Gib die Zeilen von der Zeile mit „Image resolution: width=586“ bis zur Zeile mit „point(357,169)“ wortgetreu wieder. Beide Zeilen gehören dazu.
===== Extrahierte Daten
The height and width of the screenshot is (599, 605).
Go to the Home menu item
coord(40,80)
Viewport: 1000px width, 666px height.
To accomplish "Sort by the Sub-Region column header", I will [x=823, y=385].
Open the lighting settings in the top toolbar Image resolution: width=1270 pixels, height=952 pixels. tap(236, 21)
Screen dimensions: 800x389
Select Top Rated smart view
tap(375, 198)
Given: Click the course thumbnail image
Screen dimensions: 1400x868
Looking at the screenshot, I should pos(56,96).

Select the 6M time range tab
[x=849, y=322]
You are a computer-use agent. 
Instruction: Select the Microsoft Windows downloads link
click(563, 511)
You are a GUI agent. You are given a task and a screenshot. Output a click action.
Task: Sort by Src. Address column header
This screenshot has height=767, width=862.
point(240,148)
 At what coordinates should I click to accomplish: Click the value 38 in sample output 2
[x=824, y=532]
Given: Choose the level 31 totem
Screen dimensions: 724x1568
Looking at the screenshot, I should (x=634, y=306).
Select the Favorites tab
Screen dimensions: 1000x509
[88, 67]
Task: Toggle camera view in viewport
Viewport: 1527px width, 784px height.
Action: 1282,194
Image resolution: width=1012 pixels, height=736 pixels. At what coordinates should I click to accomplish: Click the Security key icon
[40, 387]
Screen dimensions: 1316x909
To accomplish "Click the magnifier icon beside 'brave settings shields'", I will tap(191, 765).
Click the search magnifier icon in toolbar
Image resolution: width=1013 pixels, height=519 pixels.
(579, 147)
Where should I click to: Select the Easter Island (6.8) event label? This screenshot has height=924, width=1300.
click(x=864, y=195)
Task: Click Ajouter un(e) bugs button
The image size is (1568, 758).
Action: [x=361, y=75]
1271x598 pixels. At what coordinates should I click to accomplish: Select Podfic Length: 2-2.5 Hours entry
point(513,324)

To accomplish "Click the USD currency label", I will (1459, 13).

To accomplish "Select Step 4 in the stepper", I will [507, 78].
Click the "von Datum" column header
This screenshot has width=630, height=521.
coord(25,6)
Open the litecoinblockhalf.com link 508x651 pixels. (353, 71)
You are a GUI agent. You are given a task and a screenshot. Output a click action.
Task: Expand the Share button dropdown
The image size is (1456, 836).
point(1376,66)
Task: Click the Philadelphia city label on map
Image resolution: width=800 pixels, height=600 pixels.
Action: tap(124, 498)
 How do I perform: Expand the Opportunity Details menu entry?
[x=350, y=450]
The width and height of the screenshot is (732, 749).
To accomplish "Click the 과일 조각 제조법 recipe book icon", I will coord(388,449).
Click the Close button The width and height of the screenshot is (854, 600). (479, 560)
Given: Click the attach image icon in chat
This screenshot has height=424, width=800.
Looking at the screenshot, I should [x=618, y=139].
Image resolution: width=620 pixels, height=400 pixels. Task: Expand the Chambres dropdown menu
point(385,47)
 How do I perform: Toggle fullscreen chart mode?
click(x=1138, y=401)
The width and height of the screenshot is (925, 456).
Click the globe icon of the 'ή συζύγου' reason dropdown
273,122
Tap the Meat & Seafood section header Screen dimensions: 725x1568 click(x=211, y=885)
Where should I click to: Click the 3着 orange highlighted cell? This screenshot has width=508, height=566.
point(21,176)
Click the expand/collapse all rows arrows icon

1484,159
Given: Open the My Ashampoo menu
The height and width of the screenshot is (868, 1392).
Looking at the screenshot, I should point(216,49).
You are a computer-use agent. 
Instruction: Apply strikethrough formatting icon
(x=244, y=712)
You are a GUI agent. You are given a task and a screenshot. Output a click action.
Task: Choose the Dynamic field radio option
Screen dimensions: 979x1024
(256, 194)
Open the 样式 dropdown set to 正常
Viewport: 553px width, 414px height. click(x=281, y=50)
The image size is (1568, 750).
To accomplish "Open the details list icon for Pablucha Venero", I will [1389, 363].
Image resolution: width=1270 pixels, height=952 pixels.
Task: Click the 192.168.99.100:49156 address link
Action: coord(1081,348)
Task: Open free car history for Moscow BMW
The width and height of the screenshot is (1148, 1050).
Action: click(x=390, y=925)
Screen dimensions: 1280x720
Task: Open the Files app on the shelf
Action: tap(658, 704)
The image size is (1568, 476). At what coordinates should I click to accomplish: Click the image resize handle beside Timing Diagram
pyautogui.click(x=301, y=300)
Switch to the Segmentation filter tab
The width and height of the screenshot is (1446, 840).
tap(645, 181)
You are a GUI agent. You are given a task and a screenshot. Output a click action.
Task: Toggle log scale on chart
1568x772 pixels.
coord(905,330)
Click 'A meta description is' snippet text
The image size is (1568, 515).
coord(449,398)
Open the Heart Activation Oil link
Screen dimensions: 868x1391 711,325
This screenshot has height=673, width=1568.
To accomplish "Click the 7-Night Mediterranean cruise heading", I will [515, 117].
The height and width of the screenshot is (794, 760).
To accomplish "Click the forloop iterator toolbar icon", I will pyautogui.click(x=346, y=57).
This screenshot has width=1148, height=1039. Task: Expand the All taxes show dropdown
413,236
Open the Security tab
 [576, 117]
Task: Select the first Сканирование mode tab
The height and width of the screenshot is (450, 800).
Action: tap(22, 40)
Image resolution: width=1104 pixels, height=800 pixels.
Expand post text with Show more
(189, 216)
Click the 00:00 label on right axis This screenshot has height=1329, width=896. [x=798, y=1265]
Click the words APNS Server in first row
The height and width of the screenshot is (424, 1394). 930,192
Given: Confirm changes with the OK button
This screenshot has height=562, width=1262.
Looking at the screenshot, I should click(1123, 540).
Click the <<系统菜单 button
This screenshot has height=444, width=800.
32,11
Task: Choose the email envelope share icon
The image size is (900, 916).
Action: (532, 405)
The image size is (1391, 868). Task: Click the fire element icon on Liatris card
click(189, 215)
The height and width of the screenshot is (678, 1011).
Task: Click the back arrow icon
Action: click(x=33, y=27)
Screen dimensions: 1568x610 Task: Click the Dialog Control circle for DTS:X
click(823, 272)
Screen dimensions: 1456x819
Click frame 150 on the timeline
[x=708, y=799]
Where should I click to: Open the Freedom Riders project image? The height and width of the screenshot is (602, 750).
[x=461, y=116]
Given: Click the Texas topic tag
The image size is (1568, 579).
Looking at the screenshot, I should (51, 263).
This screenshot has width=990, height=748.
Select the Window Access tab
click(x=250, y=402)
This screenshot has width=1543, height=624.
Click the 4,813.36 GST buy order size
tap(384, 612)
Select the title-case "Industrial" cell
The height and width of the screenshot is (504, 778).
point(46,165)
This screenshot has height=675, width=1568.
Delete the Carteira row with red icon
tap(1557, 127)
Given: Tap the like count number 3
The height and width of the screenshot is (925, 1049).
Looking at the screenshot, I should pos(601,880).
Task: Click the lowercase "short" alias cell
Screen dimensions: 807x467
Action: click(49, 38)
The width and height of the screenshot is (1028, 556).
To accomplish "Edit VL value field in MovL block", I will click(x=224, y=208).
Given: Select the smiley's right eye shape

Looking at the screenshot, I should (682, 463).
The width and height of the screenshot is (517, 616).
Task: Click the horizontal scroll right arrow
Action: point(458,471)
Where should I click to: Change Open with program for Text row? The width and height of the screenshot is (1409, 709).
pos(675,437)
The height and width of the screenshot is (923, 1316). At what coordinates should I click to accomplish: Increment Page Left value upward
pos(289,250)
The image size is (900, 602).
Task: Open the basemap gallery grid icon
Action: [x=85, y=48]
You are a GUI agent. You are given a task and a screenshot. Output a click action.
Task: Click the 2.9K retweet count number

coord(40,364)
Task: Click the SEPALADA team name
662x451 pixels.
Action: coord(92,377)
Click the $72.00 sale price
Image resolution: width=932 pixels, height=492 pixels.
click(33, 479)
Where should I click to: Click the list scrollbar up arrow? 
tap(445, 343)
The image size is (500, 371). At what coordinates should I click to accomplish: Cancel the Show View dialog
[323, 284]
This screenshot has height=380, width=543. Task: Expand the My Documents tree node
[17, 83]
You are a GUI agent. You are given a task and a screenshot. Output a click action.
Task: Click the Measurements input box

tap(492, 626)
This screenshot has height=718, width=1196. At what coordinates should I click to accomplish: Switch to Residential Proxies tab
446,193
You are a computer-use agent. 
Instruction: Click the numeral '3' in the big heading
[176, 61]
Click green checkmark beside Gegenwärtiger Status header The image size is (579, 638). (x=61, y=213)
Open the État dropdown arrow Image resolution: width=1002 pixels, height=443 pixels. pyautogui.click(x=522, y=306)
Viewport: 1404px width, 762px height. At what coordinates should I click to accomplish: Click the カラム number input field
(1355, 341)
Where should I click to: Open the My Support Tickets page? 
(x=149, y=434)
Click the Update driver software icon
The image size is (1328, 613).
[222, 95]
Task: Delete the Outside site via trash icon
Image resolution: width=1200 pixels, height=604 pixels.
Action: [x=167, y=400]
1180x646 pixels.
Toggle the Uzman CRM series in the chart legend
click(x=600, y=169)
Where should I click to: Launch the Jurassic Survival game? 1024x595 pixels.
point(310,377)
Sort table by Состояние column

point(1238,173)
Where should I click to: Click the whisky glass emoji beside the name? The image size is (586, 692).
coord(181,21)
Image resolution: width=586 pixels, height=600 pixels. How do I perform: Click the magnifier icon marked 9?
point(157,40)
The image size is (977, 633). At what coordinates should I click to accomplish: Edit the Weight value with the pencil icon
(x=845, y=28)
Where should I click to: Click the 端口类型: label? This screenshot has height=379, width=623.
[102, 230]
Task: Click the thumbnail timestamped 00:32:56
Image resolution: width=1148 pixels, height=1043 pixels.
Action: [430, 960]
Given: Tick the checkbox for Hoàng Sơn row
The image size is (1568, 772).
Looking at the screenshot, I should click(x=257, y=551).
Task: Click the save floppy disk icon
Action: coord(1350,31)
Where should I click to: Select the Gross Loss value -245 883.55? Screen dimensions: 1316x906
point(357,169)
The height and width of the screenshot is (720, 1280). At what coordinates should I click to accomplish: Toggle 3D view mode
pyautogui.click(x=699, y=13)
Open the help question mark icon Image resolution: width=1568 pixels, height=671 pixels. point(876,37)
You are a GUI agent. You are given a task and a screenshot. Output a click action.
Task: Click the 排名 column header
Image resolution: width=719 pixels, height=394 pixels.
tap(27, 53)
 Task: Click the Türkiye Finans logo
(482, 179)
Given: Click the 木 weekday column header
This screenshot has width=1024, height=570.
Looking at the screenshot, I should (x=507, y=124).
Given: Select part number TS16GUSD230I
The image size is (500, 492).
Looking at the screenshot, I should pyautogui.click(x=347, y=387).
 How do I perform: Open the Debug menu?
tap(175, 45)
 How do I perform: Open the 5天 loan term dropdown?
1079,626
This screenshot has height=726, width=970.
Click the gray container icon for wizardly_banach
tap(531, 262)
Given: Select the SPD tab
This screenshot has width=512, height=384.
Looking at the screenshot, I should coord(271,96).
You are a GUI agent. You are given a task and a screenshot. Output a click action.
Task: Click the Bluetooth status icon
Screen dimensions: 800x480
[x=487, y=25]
==========
* Lösung zur Aufgabe *
Image resolution: width=586 pixels, height=600 pixels. How do I perform: Click the magnifier icon marked 9?
point(157,40)
The image size is (977, 633). At what coordinates should I click to accomplish: Edit the Weight value with the pencil icon
(x=845, y=28)
Where should I click to: Click the 端口类型: label? This screenshot has height=379, width=623.
[102, 230]
Task: Click the thumbnail timestamped 00:32:56
Image resolution: width=1148 pixels, height=1043 pixels.
Action: [430, 960]
Given: Tick the checkbox for Hoàng Sơn row
The image size is (1568, 772).
Looking at the screenshot, I should click(x=257, y=551).
Task: Click the save floppy disk icon
Action: coord(1350,31)
Where should I click to: Select the Gross Loss value -245 883.55? Screen dimensions: 1316x906
point(357,169)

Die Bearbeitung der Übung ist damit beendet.